THE PROBLEM
Copy all of the data that follows without altering a word.

DATASET EXCERPTS
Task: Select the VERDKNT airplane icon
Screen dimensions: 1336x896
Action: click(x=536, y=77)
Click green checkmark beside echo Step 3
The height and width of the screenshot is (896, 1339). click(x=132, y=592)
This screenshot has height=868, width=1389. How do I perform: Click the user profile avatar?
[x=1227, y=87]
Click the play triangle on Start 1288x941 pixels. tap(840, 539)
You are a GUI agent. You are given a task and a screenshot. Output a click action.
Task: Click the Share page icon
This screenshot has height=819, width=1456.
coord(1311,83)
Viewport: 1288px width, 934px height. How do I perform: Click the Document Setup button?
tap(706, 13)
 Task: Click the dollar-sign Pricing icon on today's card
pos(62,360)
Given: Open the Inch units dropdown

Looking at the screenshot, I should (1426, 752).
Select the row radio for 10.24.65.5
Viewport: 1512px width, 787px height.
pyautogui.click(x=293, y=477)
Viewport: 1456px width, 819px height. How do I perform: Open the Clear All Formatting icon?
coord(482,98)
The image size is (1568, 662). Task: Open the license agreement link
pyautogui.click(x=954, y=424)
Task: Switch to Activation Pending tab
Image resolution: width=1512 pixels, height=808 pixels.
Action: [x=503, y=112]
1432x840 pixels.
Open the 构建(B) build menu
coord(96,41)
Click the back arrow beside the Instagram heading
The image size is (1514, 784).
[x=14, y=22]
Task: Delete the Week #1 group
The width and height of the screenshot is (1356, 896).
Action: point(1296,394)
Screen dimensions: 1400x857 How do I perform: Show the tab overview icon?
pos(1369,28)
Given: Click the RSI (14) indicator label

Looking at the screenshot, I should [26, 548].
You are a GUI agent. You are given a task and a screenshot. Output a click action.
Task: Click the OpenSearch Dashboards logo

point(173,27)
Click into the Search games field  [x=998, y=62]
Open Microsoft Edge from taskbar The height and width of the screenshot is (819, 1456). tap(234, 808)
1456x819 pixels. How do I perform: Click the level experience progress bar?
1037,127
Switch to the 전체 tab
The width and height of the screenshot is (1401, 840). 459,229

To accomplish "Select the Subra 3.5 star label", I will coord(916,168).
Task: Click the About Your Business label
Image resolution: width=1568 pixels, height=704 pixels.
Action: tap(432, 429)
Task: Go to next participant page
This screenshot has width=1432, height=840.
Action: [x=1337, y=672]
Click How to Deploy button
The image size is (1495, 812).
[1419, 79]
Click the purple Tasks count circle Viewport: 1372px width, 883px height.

WRITTEN SOLUTION
Task: Select the VERDKNT airplane icon
Screen dimensions: 1336x896
Action: click(x=536, y=77)
Click green checkmark beside echo Step 3
The height and width of the screenshot is (896, 1339). click(x=132, y=592)
This screenshot has height=868, width=1389. How do I perform: Click the user profile avatar?
[x=1227, y=87]
Click the play triangle on Start 1288x941 pixels. tap(840, 539)
You are a GUI agent. You are given a task and a screenshot. Output a click action.
Task: Click the Share page icon
This screenshot has height=819, width=1456.
coord(1311,83)
Viewport: 1288px width, 934px height. How do I perform: Click the Document Setup button?
tap(706, 13)
 Task: Click the dollar-sign Pricing icon on today's card
pos(62,360)
Given: Open the Inch units dropdown

Looking at the screenshot, I should (1426, 752).
Select the row radio for 10.24.65.5
Viewport: 1512px width, 787px height.
pyautogui.click(x=293, y=477)
Viewport: 1456px width, 819px height. How do I perform: Open the Clear All Formatting icon?
coord(482,98)
The image size is (1568, 662). Task: Open the license agreement link
pyautogui.click(x=954, y=424)
Task: Switch to Activation Pending tab
Image resolution: width=1512 pixels, height=808 pixels.
Action: [x=503, y=112]
1432x840 pixels.
Open the 构建(B) build menu
coord(96,41)
Click the back arrow beside the Instagram heading
The image size is (1514, 784).
[x=14, y=22]
Task: Delete the Week #1 group
The width and height of the screenshot is (1356, 896).
Action: point(1296,394)
Screen dimensions: 1400x857 How do I perform: Show the tab overview icon?
pos(1369,28)
Given: Click the RSI (14) indicator label

Looking at the screenshot, I should [26, 548].
You are a GUI agent. You are given a task and a screenshot. Output a click action.
Task: Click the OpenSearch Dashboards logo

point(173,27)
Click into the Search games field  [x=998, y=62]
Open Microsoft Edge from taskbar The height and width of the screenshot is (819, 1456). tap(234, 808)
1456x819 pixels. How do I perform: Click the level experience progress bar?
1037,127
Switch to the 전체 tab
The width and height of the screenshot is (1401, 840). 459,229

To accomplish "Select the Subra 3.5 star label", I will coord(916,168).
Task: Click the About Your Business label
Image resolution: width=1568 pixels, height=704 pixels.
Action: tap(432, 429)
Task: Go to next participant page
This screenshot has width=1432, height=840.
Action: [x=1337, y=672]
Click How to Deploy button
The image size is (1495, 812).
[1419, 79]
Click the purple Tasks count circle Viewport: 1372px width, 883px height.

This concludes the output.